(begin)

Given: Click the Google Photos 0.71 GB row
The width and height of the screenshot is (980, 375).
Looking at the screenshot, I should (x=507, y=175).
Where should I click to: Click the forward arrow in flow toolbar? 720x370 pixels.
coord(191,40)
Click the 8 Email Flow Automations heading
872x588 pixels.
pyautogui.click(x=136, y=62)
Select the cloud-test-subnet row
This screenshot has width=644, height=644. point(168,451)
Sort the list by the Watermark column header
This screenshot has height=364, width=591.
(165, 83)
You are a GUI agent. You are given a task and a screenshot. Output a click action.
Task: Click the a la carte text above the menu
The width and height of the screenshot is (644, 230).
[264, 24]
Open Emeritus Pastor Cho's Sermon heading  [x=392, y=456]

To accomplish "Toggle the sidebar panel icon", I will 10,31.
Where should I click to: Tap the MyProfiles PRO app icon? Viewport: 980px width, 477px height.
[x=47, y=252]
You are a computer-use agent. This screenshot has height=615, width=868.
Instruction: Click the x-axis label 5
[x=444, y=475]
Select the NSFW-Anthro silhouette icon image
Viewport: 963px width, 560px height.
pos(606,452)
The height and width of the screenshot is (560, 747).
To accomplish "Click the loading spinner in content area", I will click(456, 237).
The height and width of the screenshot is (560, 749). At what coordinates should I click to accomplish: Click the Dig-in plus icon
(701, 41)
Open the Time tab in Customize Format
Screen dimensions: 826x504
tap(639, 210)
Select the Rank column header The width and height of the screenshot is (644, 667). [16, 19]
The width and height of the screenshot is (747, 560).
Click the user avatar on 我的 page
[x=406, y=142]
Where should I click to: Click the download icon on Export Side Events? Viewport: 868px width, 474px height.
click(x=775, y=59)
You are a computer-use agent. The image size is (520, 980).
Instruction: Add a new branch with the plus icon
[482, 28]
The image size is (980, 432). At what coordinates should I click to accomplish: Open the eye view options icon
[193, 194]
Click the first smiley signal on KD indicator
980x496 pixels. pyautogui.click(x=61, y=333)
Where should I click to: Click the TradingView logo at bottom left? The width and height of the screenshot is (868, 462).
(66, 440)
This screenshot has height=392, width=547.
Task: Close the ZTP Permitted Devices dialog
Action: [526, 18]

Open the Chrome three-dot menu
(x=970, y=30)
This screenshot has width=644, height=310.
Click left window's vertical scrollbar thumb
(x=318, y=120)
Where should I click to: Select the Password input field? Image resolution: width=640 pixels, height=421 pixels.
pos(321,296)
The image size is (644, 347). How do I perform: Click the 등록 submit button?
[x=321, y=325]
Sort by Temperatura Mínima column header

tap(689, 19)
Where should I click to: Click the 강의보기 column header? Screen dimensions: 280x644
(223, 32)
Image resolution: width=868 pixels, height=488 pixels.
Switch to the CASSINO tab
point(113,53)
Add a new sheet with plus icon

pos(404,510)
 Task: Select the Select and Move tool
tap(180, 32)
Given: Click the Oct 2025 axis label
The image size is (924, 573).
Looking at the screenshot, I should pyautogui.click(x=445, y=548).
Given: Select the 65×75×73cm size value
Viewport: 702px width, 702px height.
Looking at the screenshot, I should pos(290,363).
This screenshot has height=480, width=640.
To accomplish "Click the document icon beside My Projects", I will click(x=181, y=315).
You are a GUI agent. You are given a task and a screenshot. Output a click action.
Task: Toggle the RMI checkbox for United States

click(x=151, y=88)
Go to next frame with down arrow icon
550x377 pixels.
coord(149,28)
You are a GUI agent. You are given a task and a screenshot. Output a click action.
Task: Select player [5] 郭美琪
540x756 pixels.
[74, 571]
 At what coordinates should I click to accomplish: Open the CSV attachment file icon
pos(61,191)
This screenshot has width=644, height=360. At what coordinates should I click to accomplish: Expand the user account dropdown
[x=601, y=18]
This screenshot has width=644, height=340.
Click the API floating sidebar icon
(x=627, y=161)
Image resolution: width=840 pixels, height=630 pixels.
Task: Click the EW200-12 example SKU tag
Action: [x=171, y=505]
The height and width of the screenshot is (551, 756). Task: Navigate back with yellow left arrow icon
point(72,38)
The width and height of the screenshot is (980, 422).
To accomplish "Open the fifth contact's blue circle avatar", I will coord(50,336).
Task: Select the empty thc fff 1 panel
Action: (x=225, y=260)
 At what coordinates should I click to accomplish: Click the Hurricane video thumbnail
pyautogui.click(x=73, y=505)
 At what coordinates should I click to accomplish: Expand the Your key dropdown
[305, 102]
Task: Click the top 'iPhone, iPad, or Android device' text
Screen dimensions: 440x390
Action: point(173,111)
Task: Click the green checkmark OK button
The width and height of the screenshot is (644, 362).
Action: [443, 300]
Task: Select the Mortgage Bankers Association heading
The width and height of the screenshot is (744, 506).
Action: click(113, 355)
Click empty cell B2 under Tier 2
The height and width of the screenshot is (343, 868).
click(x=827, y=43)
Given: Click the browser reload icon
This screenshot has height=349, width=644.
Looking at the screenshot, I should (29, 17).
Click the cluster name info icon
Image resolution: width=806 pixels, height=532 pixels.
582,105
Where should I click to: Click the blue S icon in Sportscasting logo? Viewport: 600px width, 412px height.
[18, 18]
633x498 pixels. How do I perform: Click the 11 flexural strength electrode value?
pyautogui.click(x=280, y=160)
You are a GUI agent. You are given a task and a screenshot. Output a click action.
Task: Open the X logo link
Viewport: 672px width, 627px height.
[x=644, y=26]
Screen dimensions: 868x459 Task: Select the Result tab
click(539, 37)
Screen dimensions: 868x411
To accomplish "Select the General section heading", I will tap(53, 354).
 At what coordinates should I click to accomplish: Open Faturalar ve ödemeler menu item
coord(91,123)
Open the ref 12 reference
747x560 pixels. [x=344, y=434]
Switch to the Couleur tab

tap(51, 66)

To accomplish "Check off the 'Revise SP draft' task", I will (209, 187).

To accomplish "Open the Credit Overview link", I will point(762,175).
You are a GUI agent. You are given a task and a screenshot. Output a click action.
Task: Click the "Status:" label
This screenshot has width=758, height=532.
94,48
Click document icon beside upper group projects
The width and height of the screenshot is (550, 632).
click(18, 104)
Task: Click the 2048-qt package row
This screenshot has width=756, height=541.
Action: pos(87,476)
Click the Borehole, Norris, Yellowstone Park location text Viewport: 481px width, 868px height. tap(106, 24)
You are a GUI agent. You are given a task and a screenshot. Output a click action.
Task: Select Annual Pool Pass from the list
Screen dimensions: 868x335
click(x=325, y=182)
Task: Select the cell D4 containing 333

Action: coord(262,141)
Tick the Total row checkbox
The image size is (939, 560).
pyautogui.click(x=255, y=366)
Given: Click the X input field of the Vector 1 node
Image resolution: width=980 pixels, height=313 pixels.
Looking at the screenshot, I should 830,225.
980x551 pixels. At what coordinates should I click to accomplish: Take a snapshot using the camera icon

(end)

--- GIVEN REQUEST ---
Render all of the data above as a Markdown table with the columns Row and Line, putting each line's number under Row and its text under Line. Leave out blank lines.

--- SOLUTION FOR THIS PROBLEM ---
| Row | Line |
|---|---|
| 1 | Given: Click the Google Photos 0.71 GB row |
| 2 | The width and height of the screenshot is (980, 375). |
| 3 | Looking at the screenshot, I should (x=507, y=175). |
| 4 | Where should I click to: Click the forward arrow in flow toolbar? 720x370 pixels. |
| 5 | coord(191,40) |
| 6 | Click the 8 Email Flow Automations heading |
| 7 | 872x588 pixels. |
| 8 | pyautogui.click(x=136, y=62) |
| 9 | Select the cloud-test-subnet row |
| 10 | This screenshot has width=644, height=644. point(168,451) |
| 11 | Sort the list by the Watermark column header |
| 12 | This screenshot has height=364, width=591. |
| 13 | (165, 83) |
| 14 | You are a GUI agent. You are given a task and a screenshot. Output a click action. |
| 15 | Task: Click the a la carte text above the menu |
| 16 | The width and height of the screenshot is (644, 230). |
| 17 | [264, 24] |
| 18 | Open Emeritus Pastor Cho's Sermon heading  [x=392, y=456] |
| 19 | To accomplish "Toggle the sidebar panel icon", I will 10,31. |
| 20 | Where should I click to: Tap the MyProfiles PRO app icon? Viewport: 980px width, 477px height. |
| 21 | [x=47, y=252] |
| 22 | You are a computer-use agent. This screenshot has height=615, width=868. |
| 23 | Instruction: Click the x-axis label 5 |
| 24 | [x=444, y=475] |
| 25 | Select the NSFW-Anthro silhouette icon image |
| 26 | Viewport: 963px width, 560px height. |
| 27 | pos(606,452) |
| 28 | The height and width of the screenshot is (560, 747). |
| 29 | To accomplish "Click the loading spinner in content area", I will click(456, 237). |
| 30 | The height and width of the screenshot is (560, 749). At what coordinates should I click to accomplish: Click the Dig-in plus icon |
| 31 | (701, 41) |
| 32 | Open the Time tab in Customize Format |
| 33 | Screen dimensions: 826x504 |
| 34 | tap(639, 210) |
| 35 | Select the Rank column header The width and height of the screenshot is (644, 667). [16, 19] |
| 36 | The width and height of the screenshot is (747, 560). |
| 37 | Click the user avatar on 我的 page |
| 38 | [x=406, y=142] |
| 39 | Where should I click to: Click the download icon on Export Side Events? Viewport: 868px width, 474px height. |
| 40 | click(x=775, y=59) |
| 41 | You are a computer-use agent. The image size is (520, 980). |
| 42 | Instruction: Add a new branch with the plus icon |
| 43 | [482, 28] |
| 44 | The image size is (980, 432). At what coordinates should I click to accomplish: Open the eye view options icon |
| 45 | [193, 194] |
| 46 | Click the first smiley signal on KD indicator |
| 47 | 980x496 pixels. pyautogui.click(x=61, y=333) |
| 48 | Where should I click to: Click the TradingView logo at bottom left? The width and height of the screenshot is (868, 462). |
| 49 | (66, 440) |
| 50 | This screenshot has height=392, width=547. |
| 51 | Task: Close the ZTP Permitted Devices dialog |
| 52 | Action: [526, 18] |
| 53 | Open the Chrome three-dot menu |
| 54 | (x=970, y=30) |
| 55 | This screenshot has width=644, height=310. |
| 56 | Click left window's vertical scrollbar thumb |
| 57 | (x=318, y=120) |
| 58 | Where should I click to: Select the Password input field? Image resolution: width=640 pixels, height=421 pixels. |
| 59 | pos(321,296) |
| 60 | The image size is (644, 347). How do I perform: Click the 등록 submit button? |
| 61 | [x=321, y=325] |
| 62 | Sort by Temperatura Mínima column header |
| 63 | tap(689, 19) |
| 64 | Where should I click to: Click the 강의보기 column header? Screen dimensions: 280x644 |
| 65 | (223, 32) |
| 66 | Image resolution: width=868 pixels, height=488 pixels. |
| 67 | Switch to the CASSINO tab |
| 68 | point(113,53) |
| 69 | Add a new sheet with plus icon |
| 70 | pos(404,510) |
| 71 |  Task: Select the Select and Move tool |
| 72 | tap(180, 32) |
| 73 | Given: Click the Oct 2025 axis label |
| 74 | The image size is (924, 573). |
| 75 | Looking at the screenshot, I should pyautogui.click(x=445, y=548). |
| 76 | Given: Select the 65×75×73cm size value |
| 77 | Viewport: 702px width, 702px height. |
| 78 | Looking at the screenshot, I should pos(290,363). |
| 79 | This screenshot has height=480, width=640. |
| 80 | To accomplish "Click the document icon beside My Projects", I will click(x=181, y=315). |
| 81 | You are a GUI agent. You are given a task and a screenshot. Output a click action. |
| 82 | Task: Toggle the RMI checkbox for United States |
| 83 | click(x=151, y=88) |
| 84 | Go to next frame with down arrow icon |
| 85 | 550x377 pixels. |
| 86 | coord(149,28) |
| 87 | You are a GUI agent. You are given a task and a screenshot. Output a click action. |
| 88 | Task: Select player [5] 郭美琪 |
| 89 | 540x756 pixels. |
| 90 | [74, 571] |
| 91 |  At what coordinates should I click to accomplish: Open the CSV attachment file icon |
| 92 | pos(61,191) |
| 93 | This screenshot has width=644, height=360. At what coordinates should I click to accomplish: Expand the user account dropdown |
| 94 | [x=601, y=18] |
| 95 | This screenshot has width=644, height=340. |
| 96 | Click the API floating sidebar icon |
| 97 | (x=627, y=161) |
| 98 | Image resolution: width=840 pixels, height=630 pixels. |
| 99 | Task: Click the EW200-12 example SKU tag |
| 100 | Action: [x=171, y=505] |
| 101 | The height and width of the screenshot is (551, 756). Task: Navigate back with yellow left arrow icon |
| 102 | point(72,38) |
| 103 | The width and height of the screenshot is (980, 422). |
| 104 | To accomplish "Open the fifth contact's blue circle avatar", I will coord(50,336). |
| 105 | Task: Select the empty thc fff 1 panel |
| 106 | Action: (x=225, y=260) |
| 107 |  At what coordinates should I click to accomplish: Click the Hurricane video thumbnail |
| 108 | pyautogui.click(x=73, y=505) |
| 109 |  At what coordinates should I click to accomplish: Expand the Your key dropdown |
| 110 | [305, 102] |
| 111 | Task: Click the top 'iPhone, iPad, or Android device' text |
| 112 | Screen dimensions: 440x390 |
| 113 | Action: point(173,111) |
| 114 | Task: Click the green checkmark OK button |
| 115 | The width and height of the screenshot is (644, 362). |
| 116 | Action: [443, 300] |
| 117 | Task: Select the Mortgage Bankers Association heading |
| 118 | The width and height of the screenshot is (744, 506). |
| 119 | Action: click(113, 355) |
| 120 | Click empty cell B2 under Tier 2 |
| 121 | The height and width of the screenshot is (343, 868). |
| 122 | click(x=827, y=43) |
| 123 | Given: Click the browser reload icon |
| 124 | This screenshot has height=349, width=644. |
| 125 | Looking at the screenshot, I should (29, 17). |
| 126 | Click the cluster name info icon |
| 127 | Image resolution: width=806 pixels, height=532 pixels. |
| 128 | 582,105 |
| 129 | Where should I click to: Click the blue S icon in Sportscasting logo? Viewport: 600px width, 412px height. |
| 130 | [18, 18] |
| 131 | 633x498 pixels. How do I perform: Click the 11 flexural strength electrode value? |
| 132 | pyautogui.click(x=280, y=160) |
| 133 | You are a GUI agent. You are given a task and a screenshot. Output a click action. |
| 134 | Task: Open the X logo link |
| 135 | Viewport: 672px width, 627px height. |
| 136 | [x=644, y=26] |
| 137 | Screen dimensions: 868x459 Task: Select the Result tab |
| 138 | click(539, 37) |
| 139 | Screen dimensions: 868x411 |
| 140 | To accomplish "Select the General section heading", I will tap(53, 354). |
| 141 |  At what coordinates should I click to accomplish: Open Faturalar ve ödemeler menu item |
| 142 | coord(91,123) |
| 143 | Open the ref 12 reference |
| 144 | 747x560 pixels. [x=344, y=434] |
| 145 | Switch to the Couleur tab |
| 146 | tap(51, 66) |
| 147 | To accomplish "Check off the 'Revise SP draft' task", I will (209, 187). |
| 148 | To accomplish "Open the Credit Overview link", I will point(762,175). |
| 149 | You are a GUI agent. You are given a task and a screenshot. Output a click action. |
| 150 | Task: Click the "Status:" label |
| 151 | This screenshot has width=758, height=532. |
| 152 | 94,48 |
| 153 | Click document icon beside upper group projects |
| 154 | The width and height of the screenshot is (550, 632). |
| 155 | click(18, 104) |
| 156 | Task: Click the 2048-qt package row |
| 157 | This screenshot has width=756, height=541. |
| 158 | Action: pos(87,476) |
| 159 | Click the Borehole, Norris, Yellowstone Park location text Viewport: 481px width, 868px height. tap(106, 24) |
| 160 | You are a GUI agent. You are given a task and a screenshot. Output a click action. |
| 161 | Task: Select Annual Pool Pass from the list |
| 162 | Screen dimensions: 868x335 |
| 163 | click(x=325, y=182) |
| 164 | Task: Select the cell D4 containing 333 |
| 165 | Action: coord(262,141) |
| 166 | Tick the Total row checkbox |
| 167 | The image size is (939, 560). |
| 168 | pyautogui.click(x=255, y=366) |
| 169 | Given: Click the X input field of the Vector 1 node |
| 170 | Image resolution: width=980 pixels, height=313 pixels. |
| 171 | Looking at the screenshot, I should 830,225. |
| 172 | 980x551 pixels. At what coordinates should I click to accomplish: Take a snapshot using the camera icon |